Genentech’s Faricimab Meets Primary Endpoint in Two Global Phase III Studies and Shows Potential to Extend Time Between Treatments up to 16 Weeks for People With Neovascular Age-Related Macular Degeneration
Genentech, a member of the Roche Group (SIX: RO, ROG; OTCQX: RHHBY) today announced positive topline results from two identically designed global Phase III studies, TENAYA and LUCERNE, evaluating its investigational bispecific antibody, faricimab, in people living with neovascular or “wet” age-related macular degeneration (nAMD). Both studies met their primary endpoint and showed that people receiving faricimab injections at fixed intervals of up to every 16 weeks achieved visual acuity outcomes that were non-inferior to those receiving aflibercept injections every eight weeks. Nearly half (45%) of people in both studies were treated with faricimab every 16 weeks during the first year. This is the first time this level of durability has been achieved in a Phase III study of an injectable eye medicine for nAMD. In both studies, faricimab was generally well-tolerated, with no new or unexpected safety signals identified.
Neovascular AMD affects approximately 1.1 million people in the United States. and is the leading cause of blindness in those aged 60 and older. Current standards of care, injections that inhibit vascular endothelial growth factor (VEGF), have significantly reduced the rates of vision loss due to nAMD. However, VEGF is not the only pathway involved in the development and progression of this complex condition. With anti-VEGF monotherapies, people with nAMD have to visit their ophthalmologist as often as monthly for eye injections to help maintain vision gains and/or prevent vision loss. This high treatment burden can lead to under-treatment and potentially less than optimal vision outcomes. It has been more than 15 years since a medicine with a new mechanism of action has been approved to treat nAMD. Faricimab is the first bispecific antibody designed for the eye. It targets two distinct pathways – via angiopoietin-2 (Ang-2) and VEGF-A – that drive a number of retinal conditions, including nAMD.

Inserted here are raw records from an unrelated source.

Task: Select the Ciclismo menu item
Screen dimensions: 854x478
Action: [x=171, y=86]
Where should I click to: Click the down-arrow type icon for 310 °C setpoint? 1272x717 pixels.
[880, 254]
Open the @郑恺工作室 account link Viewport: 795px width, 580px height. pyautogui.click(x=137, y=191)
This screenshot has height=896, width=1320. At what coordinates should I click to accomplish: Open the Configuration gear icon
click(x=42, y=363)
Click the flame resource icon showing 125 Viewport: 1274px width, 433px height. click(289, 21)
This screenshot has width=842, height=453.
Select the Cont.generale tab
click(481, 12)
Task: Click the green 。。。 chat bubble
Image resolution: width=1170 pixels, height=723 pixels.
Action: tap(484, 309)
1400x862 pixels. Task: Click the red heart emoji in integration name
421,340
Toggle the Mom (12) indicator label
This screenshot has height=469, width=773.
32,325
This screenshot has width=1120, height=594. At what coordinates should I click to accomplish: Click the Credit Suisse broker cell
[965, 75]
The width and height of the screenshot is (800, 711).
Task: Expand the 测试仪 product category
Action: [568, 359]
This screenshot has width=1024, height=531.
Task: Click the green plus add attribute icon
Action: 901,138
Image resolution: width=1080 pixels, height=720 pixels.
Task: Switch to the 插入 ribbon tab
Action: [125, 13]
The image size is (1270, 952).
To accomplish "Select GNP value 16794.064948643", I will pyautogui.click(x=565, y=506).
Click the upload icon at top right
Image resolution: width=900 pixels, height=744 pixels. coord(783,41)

“These results show the potential of faricimab as a new class of medicine that could extend time between treatments for people living with neovascular age-related macular degeneration,” said Levi Garraway, M.D., Ph.D., chief medical officer and head of Global Product Development. “We have now seen positive and consistent results in four Phase III studies for faricimab across both neovascular age-related macular degeneration and diabetic macular edema. We look forward to submitting these data to global regulatory authorities, with the aim of bringing this promising treatment option to patients as soon as possible.”